According to a resolution approved in Elko County on June 2, abuse of the constitutionally protected rights of citizens in Elko and Lander counties will be “dealt with as criminal activity.” Officials in Lander County approved a similar effort. Under the leadership of constitutionally minded sheriffs and elected commissioners, the two rural counties in Nevada decided to become “constitutional counties,” where the rights of citizens will be protected from all attacks.
“The people of these United States are, and have a right to be, free and independent, and these rights are derived from the ‘Law of Nature and nature’s God,’” the resolution states, echoing the language of America’s Founders in the Declaration of Independence. “As such, they must be free from infringements on the right to keep and bear arms, unreasonable searches and seizures, capricious detainments, and every other natural right whether enumerated or not, pursuant to the 9th Amendment.”
The document, approved unanimously by the Elko County Board of Commissioners, also reaffirms the U.S. Constitution’s 10th Amendment protecting states from the federal usurpation of unauthorized powers. Next, the resolution notes that no federal agency can create policies that supersede the Constitution and that the executive branch of government isn’t authorized to make law under America’s system of government.
The document then goes on to list a variety of “abuses” that “will not be tolerated.” Leaders of Lander County, which approved a similar move, have also been receiving positive responses from citizens. Later in 2021, Newman said, New York counties started joining the bandwagon: Lawmakers in a conservative western New York county voted unanimously to become a “constitutional sanctuary” where the rights enshrined in the U.S. Constitution’s Bill of Rights will be protected.
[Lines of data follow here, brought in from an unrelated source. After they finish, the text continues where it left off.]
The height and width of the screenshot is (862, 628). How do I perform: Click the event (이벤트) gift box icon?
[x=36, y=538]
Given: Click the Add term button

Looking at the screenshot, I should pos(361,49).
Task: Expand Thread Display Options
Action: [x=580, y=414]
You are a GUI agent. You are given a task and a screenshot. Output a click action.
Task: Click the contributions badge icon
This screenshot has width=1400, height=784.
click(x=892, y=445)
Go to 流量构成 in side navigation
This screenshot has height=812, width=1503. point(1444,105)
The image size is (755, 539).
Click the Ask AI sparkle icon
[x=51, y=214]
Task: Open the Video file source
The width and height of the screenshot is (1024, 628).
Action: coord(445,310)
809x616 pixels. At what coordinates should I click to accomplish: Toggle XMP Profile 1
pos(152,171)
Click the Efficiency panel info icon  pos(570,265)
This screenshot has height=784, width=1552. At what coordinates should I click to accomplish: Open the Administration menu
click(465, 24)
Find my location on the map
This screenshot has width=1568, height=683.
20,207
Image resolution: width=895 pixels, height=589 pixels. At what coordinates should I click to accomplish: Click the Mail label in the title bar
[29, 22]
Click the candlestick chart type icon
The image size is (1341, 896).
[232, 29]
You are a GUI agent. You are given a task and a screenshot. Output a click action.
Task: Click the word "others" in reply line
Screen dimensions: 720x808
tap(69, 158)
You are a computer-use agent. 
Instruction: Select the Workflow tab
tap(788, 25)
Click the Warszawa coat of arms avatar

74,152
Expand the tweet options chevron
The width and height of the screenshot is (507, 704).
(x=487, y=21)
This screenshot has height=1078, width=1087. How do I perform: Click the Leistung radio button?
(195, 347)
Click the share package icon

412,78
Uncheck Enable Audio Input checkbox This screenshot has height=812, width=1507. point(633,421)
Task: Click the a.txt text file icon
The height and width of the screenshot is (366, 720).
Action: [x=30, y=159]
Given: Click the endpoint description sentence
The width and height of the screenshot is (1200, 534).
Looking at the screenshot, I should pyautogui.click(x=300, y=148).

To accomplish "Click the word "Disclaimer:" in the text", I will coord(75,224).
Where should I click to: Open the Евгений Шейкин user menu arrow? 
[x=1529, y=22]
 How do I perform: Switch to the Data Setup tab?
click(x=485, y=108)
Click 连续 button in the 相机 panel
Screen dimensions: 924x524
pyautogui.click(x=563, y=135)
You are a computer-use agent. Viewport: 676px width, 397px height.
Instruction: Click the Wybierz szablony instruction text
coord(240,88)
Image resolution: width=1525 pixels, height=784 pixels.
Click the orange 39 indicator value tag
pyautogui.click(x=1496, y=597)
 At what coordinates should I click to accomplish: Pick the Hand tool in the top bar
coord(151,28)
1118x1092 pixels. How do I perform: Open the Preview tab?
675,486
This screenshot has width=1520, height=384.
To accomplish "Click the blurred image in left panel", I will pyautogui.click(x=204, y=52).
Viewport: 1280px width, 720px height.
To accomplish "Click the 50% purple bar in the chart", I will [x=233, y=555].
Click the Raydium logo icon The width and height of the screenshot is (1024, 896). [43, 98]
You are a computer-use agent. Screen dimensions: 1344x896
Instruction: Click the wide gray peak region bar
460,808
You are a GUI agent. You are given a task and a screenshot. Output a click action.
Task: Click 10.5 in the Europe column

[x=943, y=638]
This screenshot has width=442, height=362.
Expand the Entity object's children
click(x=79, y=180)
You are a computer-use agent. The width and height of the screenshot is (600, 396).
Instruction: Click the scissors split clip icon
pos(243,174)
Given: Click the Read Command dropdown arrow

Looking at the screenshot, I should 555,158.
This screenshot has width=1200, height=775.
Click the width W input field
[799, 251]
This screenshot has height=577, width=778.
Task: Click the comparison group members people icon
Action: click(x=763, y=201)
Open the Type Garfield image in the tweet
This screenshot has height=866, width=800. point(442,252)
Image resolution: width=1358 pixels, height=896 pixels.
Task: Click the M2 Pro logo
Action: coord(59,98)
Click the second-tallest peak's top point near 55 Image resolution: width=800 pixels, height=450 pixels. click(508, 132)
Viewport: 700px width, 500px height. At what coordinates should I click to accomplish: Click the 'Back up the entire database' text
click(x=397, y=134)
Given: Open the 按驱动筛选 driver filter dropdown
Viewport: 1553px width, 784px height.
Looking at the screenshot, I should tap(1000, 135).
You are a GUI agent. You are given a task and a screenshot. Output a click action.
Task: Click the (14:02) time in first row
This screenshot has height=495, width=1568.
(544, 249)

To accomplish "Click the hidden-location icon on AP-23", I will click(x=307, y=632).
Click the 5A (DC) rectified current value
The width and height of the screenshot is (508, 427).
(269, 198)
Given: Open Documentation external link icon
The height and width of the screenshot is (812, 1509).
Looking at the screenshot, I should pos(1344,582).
Under the legislation, Cattaraugus County declared itself to be a “Constitutional County, unwavering in its commitment to protect the constitutional rights of its citizens.”
He pointed out that “If state or federal government continue to overstep their bounds and intrude into the lives of our citizens with unconstitutional mandates, our legislature will step up and challenge that,” said Cattaraugus County Legislator Ginger Schroder, an attorney in private practice who drafted and pushed the resolution in response to pressure from the community.
Pointing to the Florida Constitution and the U.S. Supreme Court decision on federalism, Newman said the Florida document “vests counties with the power of self-government, which must be liberally construed in favor of home rule.” He added that the High Court agrees. Referring to early Anglo-Saxon history, he said that when King Charles sought to rule as a tyrant and even dissolve Parliament in 1642, Christians fought back, and four years of civil war laid the groundwork for more civil liberty and representative government in England. King Charles, he added, was put on trial for treason, found guilty, and beheaded.
Newman also made several Magna Carta and Biblical references to the due process of law and concluded his remarks saying, “With a firm reliance on the protection of Divine Providence, we mutually pledge to each other our Lives, our Fortunes, and our sacred Honor.”